Construction on a $2.6-billion battery manufacturing plant near Atlanta can continue under an agreement reached April 11 between two rival South Korean auto battery makers—including SK Innovation, which is owner of the half-completed project.

SK Innovation will pay LG Energy Solution $1.8 billion, part in cash and part in future royalties to settle a dispute over trade secrets and intellectual property. LG Energy will drop litigation before the U.S. International Trade Commission, a U.S. federal court and South Korean courts under the agreement.  The agency ruled in February that SK Innovation misappropriated trade secrets from its rival.

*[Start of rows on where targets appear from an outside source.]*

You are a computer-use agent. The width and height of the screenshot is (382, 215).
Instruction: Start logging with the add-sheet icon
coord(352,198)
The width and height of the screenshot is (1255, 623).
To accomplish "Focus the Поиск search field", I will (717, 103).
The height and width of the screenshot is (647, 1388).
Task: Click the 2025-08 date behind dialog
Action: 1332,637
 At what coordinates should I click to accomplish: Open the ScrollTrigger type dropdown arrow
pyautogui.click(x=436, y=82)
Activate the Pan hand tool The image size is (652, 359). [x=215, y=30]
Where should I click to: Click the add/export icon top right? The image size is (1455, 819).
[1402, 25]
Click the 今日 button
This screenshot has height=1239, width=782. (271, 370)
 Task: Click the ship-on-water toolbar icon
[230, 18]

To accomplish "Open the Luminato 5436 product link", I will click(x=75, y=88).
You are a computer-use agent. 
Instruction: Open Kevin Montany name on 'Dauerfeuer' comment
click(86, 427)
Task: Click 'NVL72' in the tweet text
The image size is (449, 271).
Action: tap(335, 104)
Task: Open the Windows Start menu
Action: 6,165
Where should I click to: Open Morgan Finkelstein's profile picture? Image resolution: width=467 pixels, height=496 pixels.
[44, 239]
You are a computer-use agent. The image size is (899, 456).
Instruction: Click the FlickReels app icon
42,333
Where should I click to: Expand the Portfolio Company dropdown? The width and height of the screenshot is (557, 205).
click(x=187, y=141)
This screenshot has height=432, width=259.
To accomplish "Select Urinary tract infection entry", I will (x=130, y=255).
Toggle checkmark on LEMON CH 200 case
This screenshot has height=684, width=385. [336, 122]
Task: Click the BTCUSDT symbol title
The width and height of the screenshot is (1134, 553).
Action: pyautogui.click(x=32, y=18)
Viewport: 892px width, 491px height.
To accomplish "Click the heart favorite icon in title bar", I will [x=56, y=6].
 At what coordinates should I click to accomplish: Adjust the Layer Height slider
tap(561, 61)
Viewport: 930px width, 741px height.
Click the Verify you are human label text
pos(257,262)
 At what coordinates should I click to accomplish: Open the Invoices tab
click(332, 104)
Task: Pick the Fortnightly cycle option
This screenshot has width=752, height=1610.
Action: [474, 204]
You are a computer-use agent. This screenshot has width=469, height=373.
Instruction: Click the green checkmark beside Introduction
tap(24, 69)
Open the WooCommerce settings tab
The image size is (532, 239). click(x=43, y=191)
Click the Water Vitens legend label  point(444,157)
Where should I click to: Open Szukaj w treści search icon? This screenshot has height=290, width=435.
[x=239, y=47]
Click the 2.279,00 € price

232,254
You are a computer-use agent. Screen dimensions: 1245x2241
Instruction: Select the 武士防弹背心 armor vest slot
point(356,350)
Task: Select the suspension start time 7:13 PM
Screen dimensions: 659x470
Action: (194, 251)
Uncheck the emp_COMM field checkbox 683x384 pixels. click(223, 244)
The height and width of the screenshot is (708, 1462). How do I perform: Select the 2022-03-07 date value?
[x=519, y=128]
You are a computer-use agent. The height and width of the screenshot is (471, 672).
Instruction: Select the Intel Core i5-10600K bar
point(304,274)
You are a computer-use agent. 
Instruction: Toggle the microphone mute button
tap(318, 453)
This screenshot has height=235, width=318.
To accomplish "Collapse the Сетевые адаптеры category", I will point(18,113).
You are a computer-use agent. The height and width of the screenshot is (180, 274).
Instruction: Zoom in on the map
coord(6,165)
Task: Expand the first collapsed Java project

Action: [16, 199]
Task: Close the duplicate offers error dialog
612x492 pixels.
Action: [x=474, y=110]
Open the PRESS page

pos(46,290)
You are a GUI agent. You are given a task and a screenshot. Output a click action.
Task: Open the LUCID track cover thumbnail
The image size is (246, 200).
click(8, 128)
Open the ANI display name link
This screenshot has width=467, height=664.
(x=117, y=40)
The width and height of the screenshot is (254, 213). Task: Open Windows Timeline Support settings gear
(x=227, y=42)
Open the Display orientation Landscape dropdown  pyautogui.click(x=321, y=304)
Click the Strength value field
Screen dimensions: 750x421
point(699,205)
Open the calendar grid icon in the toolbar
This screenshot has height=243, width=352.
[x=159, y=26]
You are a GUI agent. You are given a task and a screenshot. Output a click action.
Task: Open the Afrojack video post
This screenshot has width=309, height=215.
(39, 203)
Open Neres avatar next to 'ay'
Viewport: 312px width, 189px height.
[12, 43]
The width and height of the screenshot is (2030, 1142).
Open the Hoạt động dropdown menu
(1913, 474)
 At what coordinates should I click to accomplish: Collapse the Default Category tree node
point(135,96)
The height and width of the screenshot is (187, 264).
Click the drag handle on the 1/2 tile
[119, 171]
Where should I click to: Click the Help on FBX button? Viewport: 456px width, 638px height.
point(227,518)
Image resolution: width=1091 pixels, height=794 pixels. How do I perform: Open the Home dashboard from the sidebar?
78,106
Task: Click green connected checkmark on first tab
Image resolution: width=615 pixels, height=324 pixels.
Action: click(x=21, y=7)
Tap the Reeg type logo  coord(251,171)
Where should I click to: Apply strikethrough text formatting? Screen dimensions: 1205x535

The agreement came at a deadline for U.S. Trade Representative Katherine Tai to rule on the company's request for a presidential veto of the agency's decision to levy a 10-year ban on importing  battery-making components. With the agreement, the U.S. is “in a stronger position to drive innovation and ... clean energy technology," she said.

The two companies instead will compete in an “amicable way” for the future of the U.S. electric vehicle market, LG Energy Solutions CEO Jong Hyun Kim and SK Innovation CEO and President Jun Kim said in a joint statement.

“This settlement demonstrates LG Energy Solution’s willingness to protect and maintain a fair and competitive climate within the EV industry,” said the firm's CEO.  The two companies agreed not to sue each other for 10 years.

"We need a strong, diversified and resilient U.S.-based electric vehicle battery supply chain, so we can supply the growing global demand for these vehicles and components—creating good-paying jobs here at home," Biden said. "Today’s settlement is a positive step in that direction."

Battery Goal Impact

SK Innovation had argued that the ban would have seriously affected the administration’s transition to electric vehicles, claiming the commission ruling would "destroy the economic viability of SK’s investment in battery production in Georgia and [would]l rationally and inevitably lead to its abandonment."

The 2.4 million-sq-ft plant on 283 acres in Commerce, Ga., about 65 miles northeast of downtown Atlanta, is SK Innovation’s first EV battery factory in the U.S. and represents one of the largest single investments in a job-creating initiative in Georgia’s history and the largest in more than a decade, says facility contractor Clayco, on its website.

The project is being built in two phases. The first 1.2 million-sq-ft phase was finished late last year, with the second phase set for completion and production in 2023.

By 2025, the site will employ nearly 2,000 with a production capacity reaching 9.8GWh by 2022, according to the contractor.

SK, which makes lithium-ion batteries for hybrid and fully-electric automobiles, builds batteries for multiple vehicle manufacturers, including Volkswagen and Ford Motor Co.

ITC gave the company a four-year carveout of the 10-year ban to import components for production of lithium-ion batters for Ford and a two-year carveout for components to build batteries for Volkswagen while the auto companies transition to new domestic suppliers.

But SK Innovation said the carveouts did not allow it to recover any significant fraction of its capital investment and doesn’t change the need to stop construction of the Georgia plant.

Ford CEO Jim Farley said in a tweet that “a voluntary settlement between these two suppliers is ultimately in the best interest of U.S. manufacturers and workers.”

The agreement will help provide a stable battery supply chain for Ford and Volkswagen, which use SK Innovation EV batteries.

LG Energy Solutions said it is close to finalizing its second joint venture manufacturing plant with General Motors Corp., possibly in Tennessee, sources told Reuters and the Wall Street Journal.

The firm plans to invest $4.5 billion in its U.S. business by 2025.